Hierarchical Navigable Small Worlds (HNSW) is used as the indexing strategy. HNSW tends to work better for the sizes of codebases I tend to deal with day-to-day. https://www.pinecone.io/learn/series/faiss/hnsw/ provides a nice introdcution to how the approach works.
The orchestrator is a background daemon that automatically re-indexes your repositories on a configurable schedule. This ensures your code index stays up-to-date as your codebase evolves.
Schedule a repository for automatic re-indexing:
# Schedule re-indexing every 24 hours
cudgel --schedule /path/to/repo --interval 24
# Schedule with different intervals (1-8760 hours / 1 year)
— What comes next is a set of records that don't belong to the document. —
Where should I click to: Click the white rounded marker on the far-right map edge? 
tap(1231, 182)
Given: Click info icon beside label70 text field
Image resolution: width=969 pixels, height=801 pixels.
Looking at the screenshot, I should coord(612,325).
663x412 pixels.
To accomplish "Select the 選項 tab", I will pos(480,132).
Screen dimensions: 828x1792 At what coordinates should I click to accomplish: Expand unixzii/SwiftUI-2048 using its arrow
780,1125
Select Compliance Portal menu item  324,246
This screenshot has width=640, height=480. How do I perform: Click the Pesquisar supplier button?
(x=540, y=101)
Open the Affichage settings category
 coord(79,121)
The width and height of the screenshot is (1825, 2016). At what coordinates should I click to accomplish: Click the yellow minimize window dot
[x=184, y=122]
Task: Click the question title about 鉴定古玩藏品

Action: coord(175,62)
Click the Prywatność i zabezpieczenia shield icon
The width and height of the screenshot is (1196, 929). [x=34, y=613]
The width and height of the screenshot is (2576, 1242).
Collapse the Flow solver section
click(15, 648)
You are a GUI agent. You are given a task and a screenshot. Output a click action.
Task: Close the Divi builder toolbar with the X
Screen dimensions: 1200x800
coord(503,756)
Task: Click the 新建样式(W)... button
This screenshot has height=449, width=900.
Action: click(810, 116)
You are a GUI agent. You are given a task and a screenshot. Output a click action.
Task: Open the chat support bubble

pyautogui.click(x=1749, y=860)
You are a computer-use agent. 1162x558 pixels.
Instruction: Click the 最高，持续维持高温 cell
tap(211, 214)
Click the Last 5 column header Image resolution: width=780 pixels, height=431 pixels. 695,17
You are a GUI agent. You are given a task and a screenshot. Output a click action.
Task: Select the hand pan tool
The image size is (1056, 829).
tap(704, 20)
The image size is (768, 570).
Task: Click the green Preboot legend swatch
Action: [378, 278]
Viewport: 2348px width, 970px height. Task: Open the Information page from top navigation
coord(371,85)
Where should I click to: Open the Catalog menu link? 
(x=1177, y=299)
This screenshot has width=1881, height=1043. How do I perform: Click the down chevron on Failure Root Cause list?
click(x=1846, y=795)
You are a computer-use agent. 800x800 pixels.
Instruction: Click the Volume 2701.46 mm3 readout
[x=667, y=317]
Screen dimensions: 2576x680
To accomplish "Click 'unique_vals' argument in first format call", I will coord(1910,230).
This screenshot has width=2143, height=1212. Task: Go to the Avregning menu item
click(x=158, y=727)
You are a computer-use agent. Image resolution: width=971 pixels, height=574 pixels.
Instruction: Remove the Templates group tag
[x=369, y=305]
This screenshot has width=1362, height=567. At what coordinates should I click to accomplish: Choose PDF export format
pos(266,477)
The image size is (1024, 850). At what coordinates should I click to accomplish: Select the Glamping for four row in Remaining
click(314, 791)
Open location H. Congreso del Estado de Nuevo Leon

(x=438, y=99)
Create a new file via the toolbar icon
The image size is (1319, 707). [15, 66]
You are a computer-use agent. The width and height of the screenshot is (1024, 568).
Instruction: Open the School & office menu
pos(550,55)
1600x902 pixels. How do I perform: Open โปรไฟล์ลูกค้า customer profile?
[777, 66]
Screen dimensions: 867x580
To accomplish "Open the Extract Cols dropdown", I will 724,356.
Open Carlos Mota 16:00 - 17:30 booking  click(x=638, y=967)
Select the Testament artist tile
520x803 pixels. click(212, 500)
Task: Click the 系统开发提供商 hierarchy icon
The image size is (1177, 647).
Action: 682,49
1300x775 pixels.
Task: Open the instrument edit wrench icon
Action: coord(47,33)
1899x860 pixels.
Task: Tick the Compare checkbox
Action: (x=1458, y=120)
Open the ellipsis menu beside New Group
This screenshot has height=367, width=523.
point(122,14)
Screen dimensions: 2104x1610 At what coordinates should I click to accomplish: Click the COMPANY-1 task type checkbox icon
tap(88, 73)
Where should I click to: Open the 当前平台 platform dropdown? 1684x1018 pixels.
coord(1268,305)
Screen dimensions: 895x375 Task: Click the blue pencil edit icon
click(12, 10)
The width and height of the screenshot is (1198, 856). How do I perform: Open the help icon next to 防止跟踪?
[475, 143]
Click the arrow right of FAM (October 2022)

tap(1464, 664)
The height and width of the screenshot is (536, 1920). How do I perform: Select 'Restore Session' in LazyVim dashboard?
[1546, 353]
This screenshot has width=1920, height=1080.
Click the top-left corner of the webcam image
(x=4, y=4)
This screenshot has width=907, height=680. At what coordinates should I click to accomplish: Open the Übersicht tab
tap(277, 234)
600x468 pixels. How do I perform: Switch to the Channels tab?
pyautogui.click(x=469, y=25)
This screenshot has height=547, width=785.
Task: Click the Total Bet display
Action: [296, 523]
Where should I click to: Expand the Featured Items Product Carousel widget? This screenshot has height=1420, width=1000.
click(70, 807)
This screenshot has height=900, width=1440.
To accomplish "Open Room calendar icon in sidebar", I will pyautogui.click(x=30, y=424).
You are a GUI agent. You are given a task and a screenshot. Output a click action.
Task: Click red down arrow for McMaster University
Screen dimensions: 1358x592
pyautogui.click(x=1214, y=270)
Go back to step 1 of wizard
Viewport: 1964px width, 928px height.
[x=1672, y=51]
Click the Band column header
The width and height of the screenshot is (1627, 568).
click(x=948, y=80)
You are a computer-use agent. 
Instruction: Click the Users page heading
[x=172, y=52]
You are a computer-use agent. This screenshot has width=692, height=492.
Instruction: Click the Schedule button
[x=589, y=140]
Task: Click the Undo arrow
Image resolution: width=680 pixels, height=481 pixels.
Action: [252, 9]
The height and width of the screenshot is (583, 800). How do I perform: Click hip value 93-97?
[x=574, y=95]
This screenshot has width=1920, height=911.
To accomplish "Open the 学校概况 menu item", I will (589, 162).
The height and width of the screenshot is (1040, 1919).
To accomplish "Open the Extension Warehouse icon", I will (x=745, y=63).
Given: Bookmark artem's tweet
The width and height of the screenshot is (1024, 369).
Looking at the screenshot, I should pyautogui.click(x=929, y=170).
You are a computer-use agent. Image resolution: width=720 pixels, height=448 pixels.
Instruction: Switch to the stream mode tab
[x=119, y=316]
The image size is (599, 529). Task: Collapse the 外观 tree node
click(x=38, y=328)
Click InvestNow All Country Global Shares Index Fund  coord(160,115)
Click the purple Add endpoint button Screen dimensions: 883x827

cudgel --schedule /path/to/repo --interval 12 # Every 12 hours
cudgel --schedule /path/to/repo --interval 168 # Once a week
# Unschedule a repository
cudgel --unschedule /path/to/repo
# List all scheduled tasks
cudgel --schedule --listThe orchestrator runs as a background daemon process:
# Start the orchestrator
cudgel orchestrator start
# Stop the orchestrator
cudgel orchestrator stop
# Restart the orchestrator
cudgel orchestrator restart
# Check orchestrator status
cudgel orchestrator status- Optimistic Locking: Tasks use version-based locking to prevent duplicate execution
- Automatic Retry: Failed tasks retry with exponential backoff (1min, 2min, 4min, 8min, 16min)
- Graceful Shutdown: Responds to SIGINT/SIGTERM with 30-second timeout for task completion
- Concurrent Execution: Runs multiple re-indexing tasks in parallel
- Error Tracking: Stores error messages for failed tasks for debugging
Logs are stored at ~/.local/state/cudgel/orchestrator.log (XDG_STATE_HOME compatible).
Disclaimer: a lot of this has been out of my depth. I'm an infrastructure engineer by trade who works on Kubernetes at scale. The primary motiviation behind this was to make a tool that works decently enough to define relationships accross various kinds of codebases -- repositories that house nested go templates, Kubernetes controllers, various microservices, CI workflow definitions, CLI tools, etc.
This project was built on a number of devtools I created previously (see https://github.com/roshbhatia/sysinit for the Neovim config which contains lua code that I started using to inject context into my prompts to various CLI tools) but this project was built via a combination of Claude Code, spec-kit, and my own manual tools.